**Task details**
In full and without error, repeat the entries below.

Items from a dataset:
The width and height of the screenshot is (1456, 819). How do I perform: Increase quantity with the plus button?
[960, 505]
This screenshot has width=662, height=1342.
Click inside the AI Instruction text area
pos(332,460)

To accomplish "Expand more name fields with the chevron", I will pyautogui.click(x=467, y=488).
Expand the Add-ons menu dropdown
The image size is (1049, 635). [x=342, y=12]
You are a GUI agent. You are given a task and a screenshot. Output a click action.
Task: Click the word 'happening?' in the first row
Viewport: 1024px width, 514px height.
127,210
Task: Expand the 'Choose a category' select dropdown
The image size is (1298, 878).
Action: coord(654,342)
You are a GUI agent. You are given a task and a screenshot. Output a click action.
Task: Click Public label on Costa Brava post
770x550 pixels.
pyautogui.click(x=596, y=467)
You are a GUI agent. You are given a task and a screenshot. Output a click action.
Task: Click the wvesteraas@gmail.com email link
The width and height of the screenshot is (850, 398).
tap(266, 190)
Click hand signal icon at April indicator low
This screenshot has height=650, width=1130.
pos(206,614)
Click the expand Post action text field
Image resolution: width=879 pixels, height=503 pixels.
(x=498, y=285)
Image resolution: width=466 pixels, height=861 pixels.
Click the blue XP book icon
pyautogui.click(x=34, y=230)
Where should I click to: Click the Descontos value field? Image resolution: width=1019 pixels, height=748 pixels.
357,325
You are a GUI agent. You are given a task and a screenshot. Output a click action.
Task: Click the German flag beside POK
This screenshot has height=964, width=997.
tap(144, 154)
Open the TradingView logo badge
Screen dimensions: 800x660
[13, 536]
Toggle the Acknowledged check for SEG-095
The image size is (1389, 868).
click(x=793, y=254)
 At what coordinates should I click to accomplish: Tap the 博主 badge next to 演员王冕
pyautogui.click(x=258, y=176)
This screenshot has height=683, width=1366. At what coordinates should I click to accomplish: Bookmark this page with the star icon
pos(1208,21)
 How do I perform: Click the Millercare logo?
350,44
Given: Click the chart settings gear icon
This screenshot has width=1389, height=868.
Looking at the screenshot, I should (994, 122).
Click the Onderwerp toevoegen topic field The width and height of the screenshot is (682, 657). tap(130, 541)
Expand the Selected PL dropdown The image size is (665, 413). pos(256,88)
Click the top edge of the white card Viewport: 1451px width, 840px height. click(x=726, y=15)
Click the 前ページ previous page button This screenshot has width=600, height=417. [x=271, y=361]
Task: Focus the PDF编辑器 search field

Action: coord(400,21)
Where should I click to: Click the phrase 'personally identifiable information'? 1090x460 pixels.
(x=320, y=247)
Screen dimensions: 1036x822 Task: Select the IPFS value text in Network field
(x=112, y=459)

**Written solution**
The width and height of the screenshot is (1456, 819). How do I perform: Increase quantity with the plus button?
[960, 505]
This screenshot has width=662, height=1342.
Click inside the AI Instruction text area
pos(332,460)

To accomplish "Expand more name fields with the chevron", I will pyautogui.click(x=467, y=488).
Expand the Add-ons menu dropdown
The image size is (1049, 635). [x=342, y=12]
You are a GUI agent. You are given a task and a screenshot. Output a click action.
Task: Click the word 'happening?' in the first row
Viewport: 1024px width, 514px height.
127,210
Task: Expand the 'Choose a category' select dropdown
The image size is (1298, 878).
Action: coord(654,342)
You are a GUI agent. You are given a task and a screenshot. Output a click action.
Task: Click Public label on Costa Brava post
770x550 pixels.
pyautogui.click(x=596, y=467)
You are a GUI agent. You are given a task and a screenshot. Output a click action.
Task: Click the wvesteraas@gmail.com email link
The width and height of the screenshot is (850, 398).
tap(266, 190)
Click hand signal icon at April indicator low
This screenshot has height=650, width=1130.
pos(206,614)
Click the expand Post action text field
Image resolution: width=879 pixels, height=503 pixels.
(x=498, y=285)
Image resolution: width=466 pixels, height=861 pixels.
Click the blue XP book icon
pyautogui.click(x=34, y=230)
Where should I click to: Click the Descontos value field? Image resolution: width=1019 pixels, height=748 pixels.
357,325
You are a GUI agent. You are given a task and a screenshot. Output a click action.
Task: Click the German flag beside POK
This screenshot has height=964, width=997.
tap(144, 154)
Open the TradingView logo badge
Screen dimensions: 800x660
[13, 536]
Toggle the Acknowledged check for SEG-095
The image size is (1389, 868).
click(x=793, y=254)
 At what coordinates should I click to accomplish: Tap the 博主 badge next to 演员王冕
pyautogui.click(x=258, y=176)
This screenshot has height=683, width=1366. At what coordinates should I click to accomplish: Bookmark this page with the star icon
pos(1208,21)
 How do I perform: Click the Millercare logo?
350,44
Given: Click the chart settings gear icon
This screenshot has width=1389, height=868.
Looking at the screenshot, I should (994, 122).
Click the Onderwerp toevoegen topic field The width and height of the screenshot is (682, 657). tap(130, 541)
Expand the Selected PL dropdown The image size is (665, 413). pos(256,88)
Click the top edge of the white card Viewport: 1451px width, 840px height. click(x=726, y=15)
Click the 前ページ previous page button This screenshot has width=600, height=417. [x=271, y=361]
Task: Focus the PDF编辑器 search field

Action: coord(400,21)
Where should I click to: Click the phrase 'personally identifiable information'? 1090x460 pixels.
(x=320, y=247)
Screen dimensions: 1036x822 Task: Select the IPFS value text in Network field
(x=112, y=459)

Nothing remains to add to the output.